According to the EEOC, the women believed the insignia endorsed LGBTQ values, which contradicted their personal religious beliefs. As an accommodation, one offered to cover the insignia and the other offered to wear a different apron without it. The EEOC says that Kroger refused their accommodation requests, disciplined them, and ultimately fired them.
According to Delner-Franklin Thomas, district director of the EEOC's Memphis District Office, "Companies have an obligation under Title VII to consider requests for religious accommodations, and it is illegal to terminate employees for requesting an accommodation for their religious beliefs. The EEOC protects the rights of the LGBTQ community, but it also protects the rights of religious people."

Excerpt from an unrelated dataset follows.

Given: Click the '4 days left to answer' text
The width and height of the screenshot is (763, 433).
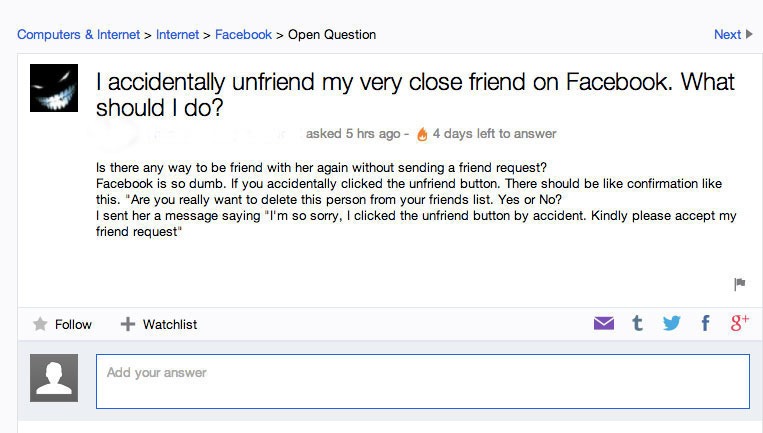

I have two thoughts about this case.
First, employers should not require employees to wear logos, emblems, or insignia that go against an employee's personal values. Whehter it's an LGBTQ rainbow, or a Black Lives Matter button, or a MAGA hat, employees have the right to their own belief structures, and employers should not force, under threat of termination or otherwise, employees to don something with which they do not agree or which offends them.
Secondly, covering this best practice under the broad shroud of religious liberty is dangerous. It's a slipperly slope between the religious freedom to refuse to wear rainbow insignia, to firing an LGBTQ employee, to firing an Afircan-American employee, all in the name of "it's against my religious beliefs."
Still, sometimes, however, an employer must find the reasonable middle ground, and in this case, if the EEOC's allegations are correct, this employer did not find it. I am drawn back to the words of former EEOC Commissioner Chai Feldblum, who wrote the following on this issue two years ago, in a piece entitled, What I Really Believe About Religious Liberty and LGBT Rights.
Respecting religious organizations and people, and respecting LGBT organizations and people (including religious LGBT organizations and people) will result in different answers in different circumstances, and the law should reflect that.… When dealing with individuals, the government should respect a statement by a religious person that complying with a non-discrimination law or some other law will place a burden on that person's religious beliefs, unless there is a good reason to believe that statement is false. If there is a way to accommodate the person and still achieve the compelling purpose of the law, the government should do that. If there is no way to accommodate the person, and still ensure that the compelling purpose of the law is achieved, then the accommodation should not be made. That is what nuance means.
Ms. Feldblum advoates for an eminently reasonable middle ground. Sometimes the path of least resistance is not only the easiest thing to do, but its also the legal thing to do. In this case, it seems as if this employer failed on both accounts.